Sometimes marketers need to get shaken out of their comfort zone to think bigger and better.The story of the brand Plant for Peace, delivered at the AANA Reset conference in Sydney last week, did just that.
Plant for Peace is a brand born out of personal tragedy, terrorism, war zones and one man’s mission to make a difference.
Much like the presentation given by OzHarvest founder Ronni Kahn last year – it offered a perspective different to the corporate line that marketers and agencies operate within on a daily basis.
Every brand has a story of how it was created - but all but a few are asinine creations of marketing departments attempting to bring life to a brand’s origins.
Plant for Peace is a not for profit organisation that has created a range of fruit bars, made predominantly from pomegranates grown in Afghanistan.
That’s all well and good.

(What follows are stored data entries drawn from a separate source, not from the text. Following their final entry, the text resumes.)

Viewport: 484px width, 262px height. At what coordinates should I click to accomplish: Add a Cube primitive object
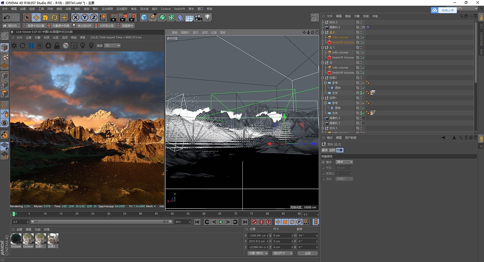pyautogui.click(x=144, y=17)
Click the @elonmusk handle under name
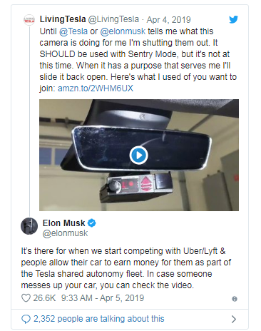 point(65,233)
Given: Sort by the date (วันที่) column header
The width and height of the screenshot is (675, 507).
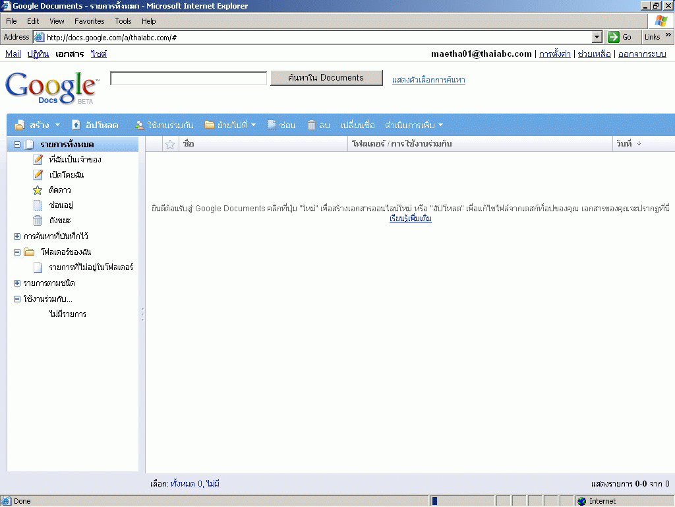Looking at the screenshot, I should (628, 144).
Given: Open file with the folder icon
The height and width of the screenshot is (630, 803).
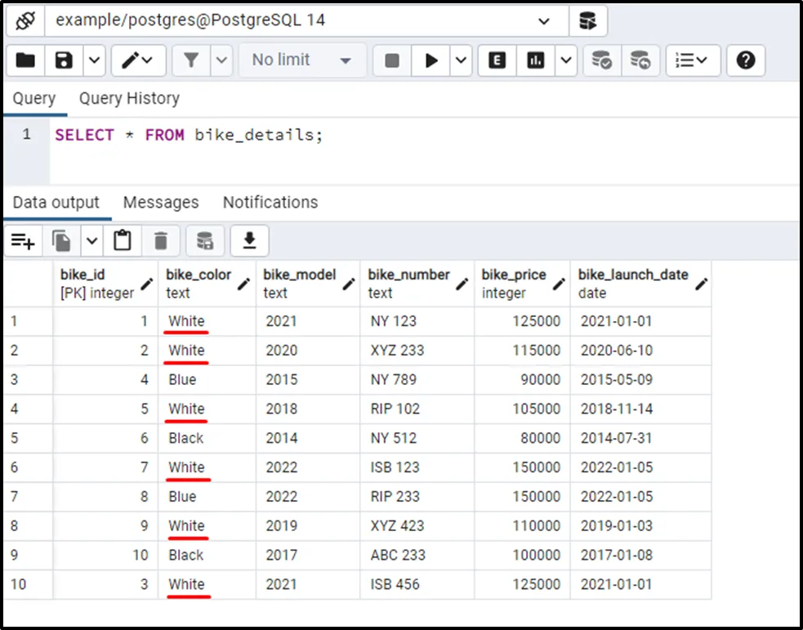Looking at the screenshot, I should tap(25, 60).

But the story behind Plant for Peace is not at all what anyone would expect. It doesn’t do it justice to call it a brand story. It’s more than a brand – it’s a movement, not just paying lip service to a mission to make a difference or a corporate social responsibility programme – it’s genuinely making waves.
James Brett, the brand’s founder is a man whose person life is littered with tragedy. A miscreant who dabbled in drugs and the criminal life wound up in prison as a young adult, after suffering abuse at the hands of his grandfather as a child, and the subsequent suicide of his mother.

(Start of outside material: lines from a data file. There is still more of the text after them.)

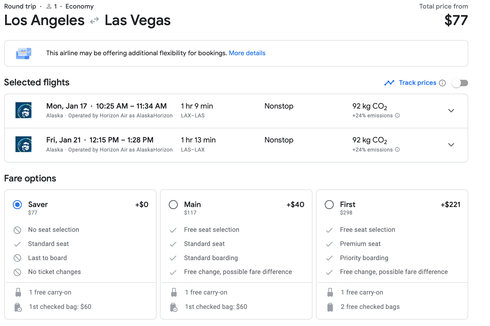Select the Saver fare radio button
Image resolution: width=490 pixels, height=326 pixels.
coord(17,205)
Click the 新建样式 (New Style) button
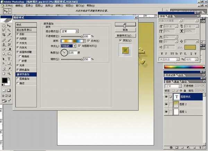 (x=125, y=35)
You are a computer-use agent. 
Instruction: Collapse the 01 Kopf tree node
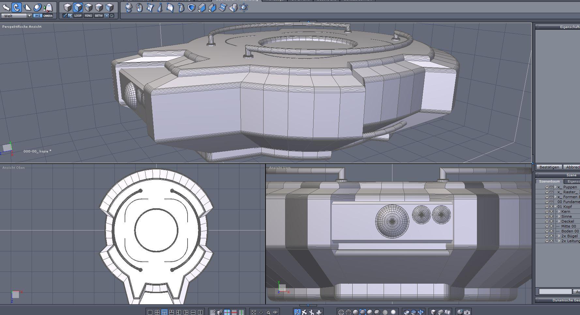point(556,207)
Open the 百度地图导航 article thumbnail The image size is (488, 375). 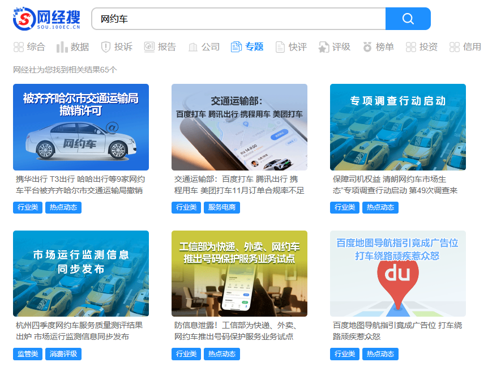tap(397, 274)
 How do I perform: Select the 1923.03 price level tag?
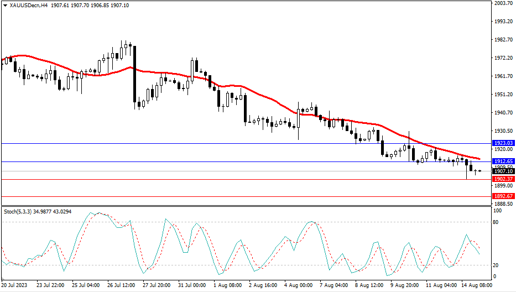[x=503, y=143]
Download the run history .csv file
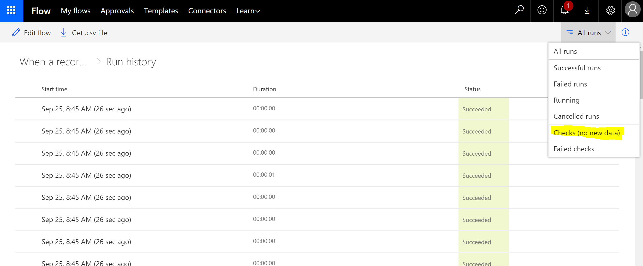 (84, 33)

Brett, a red-haired brit from Swindon who was dressed in traditional Afghan dress, delivered a condensed version of the story he usually takes an hour and 20 minutes to tell, in a flow unconsciousness, barely pausing for breath in the 45-minute slot. Only pausing when the emotion got the better of him at several moments in the story.
Finding himself in Afghanistan with a friend who was importing carpets to sell in the UK, Brett was stuck by the ubiquity of poppy farming in the region that fuelled the heroine trade. Counselling was aso vital to getting him back on the right path.
“Poppy fields are beautiful, but they’re growing death, know what I mean?” he said.
He found himself soon founding UK juice brand PomeGreat, which is now a multimillion dollar business. Not that he made any money from it, he says. Instead he had a mental breakdown, was sectioned and installed at a psychiatric clinic for 18 months.
In 2007 he set up Plant for Peace, with the intention of helping small hold farmers in war zones develop a sustainable crop that could do good – and replace poppies.
“Pomegranate is the answer,” he discovered.
Since its inception, Brett has talked with thousands of Afghan tribal elders and leaders – many under Taliban rule - convincing them that the programme is a good idea. Thousands thousand signed up immediately.
There are now thousands more farmers signed up to the programme and Plant for Peace has the support from Prince Charles, actor Rowan Atkinson, Princess Basma bint Ali of Jordan and more.
Part of the reason for the unanimous support from Afghan farmers is that in the last decade of conflict he “was the only person to ever show up without a gun, a badge or a uniform” and talk about change alongside the communities, not a forced change.
An early victory was being part of a move by the Afghan authorities to burn $870 million worth of opium in Afghanistan.
The brand is set to launch in Australian, with Brett seeking retail partners to stock the products, as well as investors to fund planning trees. Virgin Mobile CEO David Scribner was so moved by the story of the brand that he pledged on stage that he would make Plant for Peace bars available in all his telco’s stores in Australia.